_Problem to work on_:
Leave out the pictures and print the records below exactly.

[Dataset records]
================================
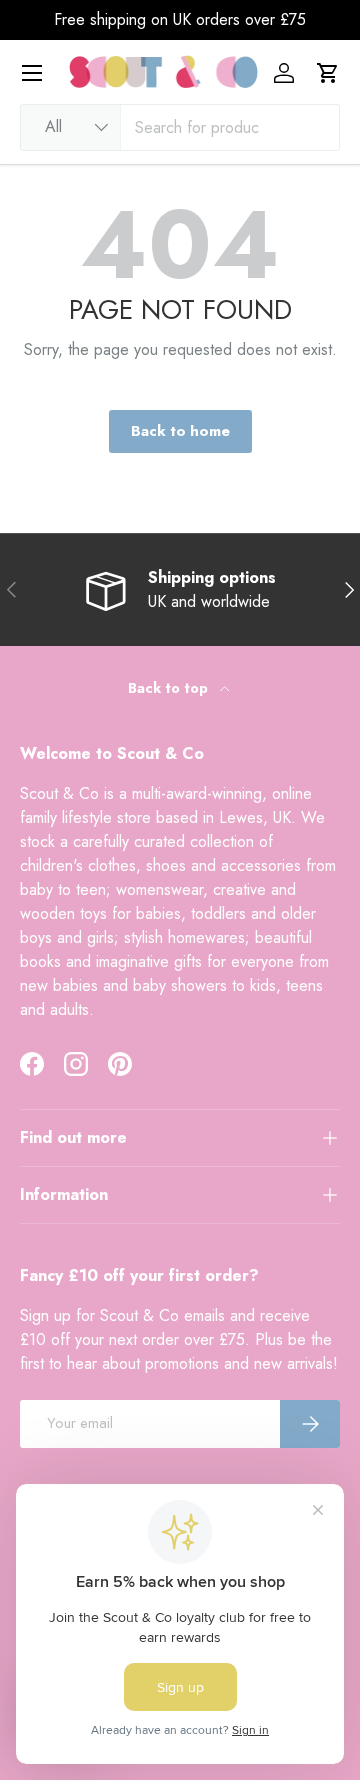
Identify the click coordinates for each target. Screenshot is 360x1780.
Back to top (170, 688)
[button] (328, 73)
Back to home (180, 431)
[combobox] (180, 127)
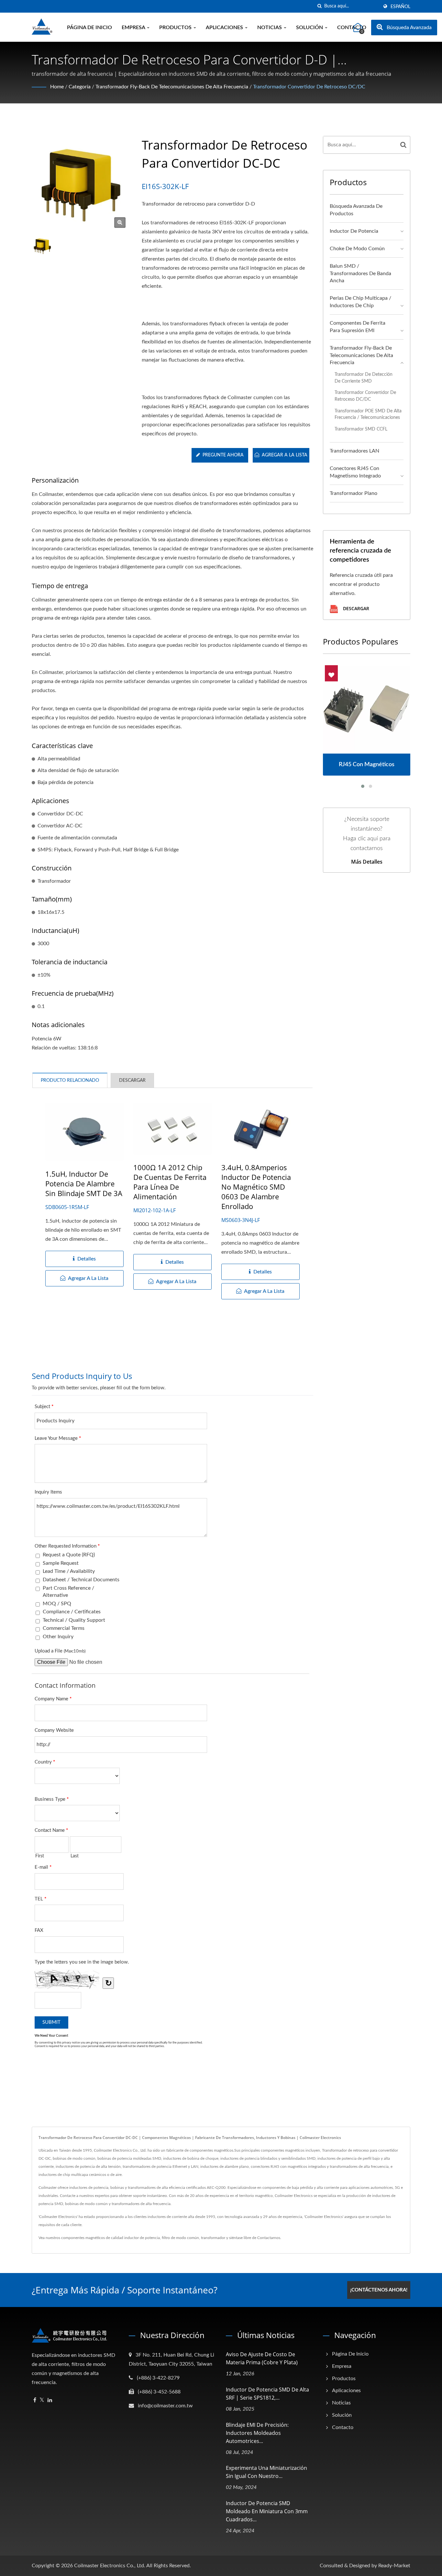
================================
_Solution to this exercise_:
Identify the click coordinates for each target. Screenshot is 360x1780.
Back to top (170, 688)
[button] (328, 73)
Back to home (180, 431)
[combobox] (180, 127)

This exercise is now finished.